2 Historia rei herbariae, A spese della taverna dei libri e delle arti, Amsterdam, 1807, v. I, pagg. 170 e 256.

3 Vossio (XVI-XVII secolo), Mattioli (XVI secolo), Mundella (XVI secolo) ed altri.

4 Per le latine:

Lucio Anneo Seneca (I secolo d. C.), Epistulae morales ad Lucilium, 84: Aiunt inveniri apud Indos mel in harundinum foliis, quod aut ros illius caeli, aut ipsius harundinis humor dulcis et pinguior gignat Dicono che presso gli Indiani si trova miele sulle foglie delle canne, generato o dalla rugiada dell’aria o dalla linfa dolce e grassa della stessa canna); Marco Anneo Lucano (I secolo d.

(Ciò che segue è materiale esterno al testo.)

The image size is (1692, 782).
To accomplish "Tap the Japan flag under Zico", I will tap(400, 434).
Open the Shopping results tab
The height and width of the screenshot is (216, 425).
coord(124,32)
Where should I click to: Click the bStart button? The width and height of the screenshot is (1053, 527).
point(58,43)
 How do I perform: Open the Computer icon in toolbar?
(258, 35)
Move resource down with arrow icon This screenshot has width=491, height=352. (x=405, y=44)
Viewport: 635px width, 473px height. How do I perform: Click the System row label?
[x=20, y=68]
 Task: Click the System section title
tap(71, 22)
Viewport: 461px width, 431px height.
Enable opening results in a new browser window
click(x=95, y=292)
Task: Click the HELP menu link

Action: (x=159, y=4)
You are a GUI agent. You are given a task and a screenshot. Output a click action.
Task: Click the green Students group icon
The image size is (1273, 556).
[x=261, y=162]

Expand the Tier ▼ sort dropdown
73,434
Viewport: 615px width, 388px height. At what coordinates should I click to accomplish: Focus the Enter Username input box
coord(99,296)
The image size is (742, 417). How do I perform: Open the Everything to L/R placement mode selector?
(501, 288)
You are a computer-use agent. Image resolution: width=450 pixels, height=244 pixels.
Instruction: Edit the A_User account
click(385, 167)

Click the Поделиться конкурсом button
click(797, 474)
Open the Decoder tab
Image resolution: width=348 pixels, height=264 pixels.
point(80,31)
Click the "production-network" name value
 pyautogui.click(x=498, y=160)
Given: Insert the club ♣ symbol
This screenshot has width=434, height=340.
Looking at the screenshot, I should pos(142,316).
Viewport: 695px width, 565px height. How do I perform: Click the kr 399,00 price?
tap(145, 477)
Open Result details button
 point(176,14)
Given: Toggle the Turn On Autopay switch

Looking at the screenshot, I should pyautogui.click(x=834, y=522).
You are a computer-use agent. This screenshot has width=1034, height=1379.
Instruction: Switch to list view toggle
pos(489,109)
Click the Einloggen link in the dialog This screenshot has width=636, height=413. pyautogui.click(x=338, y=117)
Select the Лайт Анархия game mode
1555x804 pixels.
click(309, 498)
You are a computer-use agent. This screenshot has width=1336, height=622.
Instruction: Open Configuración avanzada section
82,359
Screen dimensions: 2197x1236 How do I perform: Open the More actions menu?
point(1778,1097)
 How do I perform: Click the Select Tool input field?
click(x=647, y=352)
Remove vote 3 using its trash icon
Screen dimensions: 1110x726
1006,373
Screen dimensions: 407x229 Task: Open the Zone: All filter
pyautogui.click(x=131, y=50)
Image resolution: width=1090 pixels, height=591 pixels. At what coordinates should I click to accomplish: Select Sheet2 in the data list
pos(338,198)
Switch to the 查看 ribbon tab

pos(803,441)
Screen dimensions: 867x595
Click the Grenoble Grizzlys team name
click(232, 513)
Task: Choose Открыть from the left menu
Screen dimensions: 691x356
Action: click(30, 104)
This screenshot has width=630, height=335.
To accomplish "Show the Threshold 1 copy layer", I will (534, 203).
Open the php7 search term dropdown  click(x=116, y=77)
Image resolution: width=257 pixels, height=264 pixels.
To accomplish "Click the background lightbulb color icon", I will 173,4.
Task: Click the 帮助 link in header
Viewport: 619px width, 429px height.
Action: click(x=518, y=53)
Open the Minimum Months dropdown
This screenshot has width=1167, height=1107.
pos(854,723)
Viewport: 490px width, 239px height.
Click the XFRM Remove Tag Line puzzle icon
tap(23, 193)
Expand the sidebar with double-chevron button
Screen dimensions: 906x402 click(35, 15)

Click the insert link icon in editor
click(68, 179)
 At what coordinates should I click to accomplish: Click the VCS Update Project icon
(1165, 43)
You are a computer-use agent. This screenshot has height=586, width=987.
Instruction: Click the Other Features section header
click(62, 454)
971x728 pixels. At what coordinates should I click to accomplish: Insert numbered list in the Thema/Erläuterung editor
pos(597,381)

C.), Pharsalia, III, 237: Quique bibunt tenera dulces ab harundine succos (E quelli che bevono dolci succhi dalla tenera canna); Caio Giulio Solino (III secolo d. C.), Collectanea rerum memorabilium, LII: Quae palustria sunt arundinem creant ita crassam ut fissis internodiis lembi vice vectitet navigantes. E radicibus eius exprimitur humor dulcis ad melleam suavitatem (Questi luoghi palustri fanno crescere una canna così rigogliosa  che un internodo spaccato a metà è in grado di trasportare dei naviganti a mo’ di barca. Dalle sue radici si estrae un succo dolce che ha la gradevolezza del miele); Isidoro di Siviglia (VI-VII secolo d. C.), Etymologiae, XVII, 7: In Indicis stagnis nasci harundines calamique dicuntur, ex quorum radicibus expressum suavissimum sucum bibunt; unde et Varro ait: Indica non magna in arbore crescit harundo;/illius et lentis premitur radicibus humor,/dulcia cui nequeant suco contendere mella (Dicono che negli stagni dell’India nascono specie di canne e che ne bevono il succo estratto dalle sue radici, per cui anche Varrone dice: La canna indiana non raggiunge grandi dimensioni e dalle sue flessibili radici viene spremuto un succo con il quale non possono competere i dolci mieli).

Per le greche:

Strabone (I secolo a. C.-I secolo d. C.), Geographia, XV: (Nearco) intorno alle canne (in India) riferì che producono miele senza che ci siano le api.

Nel Periplo del mar Rosso, attribuito dubitativamente a Lucio Flavio Arriano (II secolo d. C.) tra i prodotti portati dall’interno ai mercati sulla costa è citato anche il meli to kalàminon legòmenon sànchari, alla lettera miele di canna detto zucchero.

5 L’associazione metaforica del bambino con lo zucchero è frequente nella tradizione popolare meridionale. Valga per tutti il siciliano O Bamminu bamminieddu,/siti duci e siti bieddhu; chidda notti chi nascistivu,/oh chi friddu chi sintistivu!/La mammuzza v’allunà, San Giuseppi vi ‘nfascià (Giuseppe Pitré, Canti popolari siciliani, Pedone-Lauriel, Palermo, 1871, v. II, pag. 14), presente anche con varianti irrilevanti in area calabrese.